#### Task goal
What is needed here is every record, retyped without any change.

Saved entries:
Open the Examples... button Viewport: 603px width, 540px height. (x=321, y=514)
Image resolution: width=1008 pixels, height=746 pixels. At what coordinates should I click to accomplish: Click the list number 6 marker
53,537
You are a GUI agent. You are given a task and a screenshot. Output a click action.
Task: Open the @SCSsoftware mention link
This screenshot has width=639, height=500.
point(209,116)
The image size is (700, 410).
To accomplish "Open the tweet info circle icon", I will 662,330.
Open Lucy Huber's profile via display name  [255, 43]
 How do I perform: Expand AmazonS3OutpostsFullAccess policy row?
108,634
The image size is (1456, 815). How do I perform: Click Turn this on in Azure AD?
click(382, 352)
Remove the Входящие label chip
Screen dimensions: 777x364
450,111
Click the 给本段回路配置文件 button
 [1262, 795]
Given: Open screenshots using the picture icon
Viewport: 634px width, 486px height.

#### Expected answer
Open the Examples... button Viewport: 603px width, 540px height. (x=321, y=514)
Image resolution: width=1008 pixels, height=746 pixels. At what coordinates should I click to accomplish: Click the list number 6 marker
53,537
You are a GUI agent. You are given a task and a screenshot. Output a click action.
Task: Open the @SCSsoftware mention link
This screenshot has width=639, height=500.
point(209,116)
The image size is (700, 410).
To accomplish "Open the tweet info circle icon", I will 662,330.
Open Lucy Huber's profile via display name  [255, 43]
 How do I perform: Expand AmazonS3OutpostsFullAccess policy row?
108,634
The image size is (1456, 815). How do I perform: Click Turn this on in Azure AD?
click(382, 352)
Remove the Входящие label chip
Screen dimensions: 777x364
450,111
Click the 给本段回路配置文件 button
 [1262, 795]
Given: Open screenshots using the picture icon
Viewport: 634px width, 486px height.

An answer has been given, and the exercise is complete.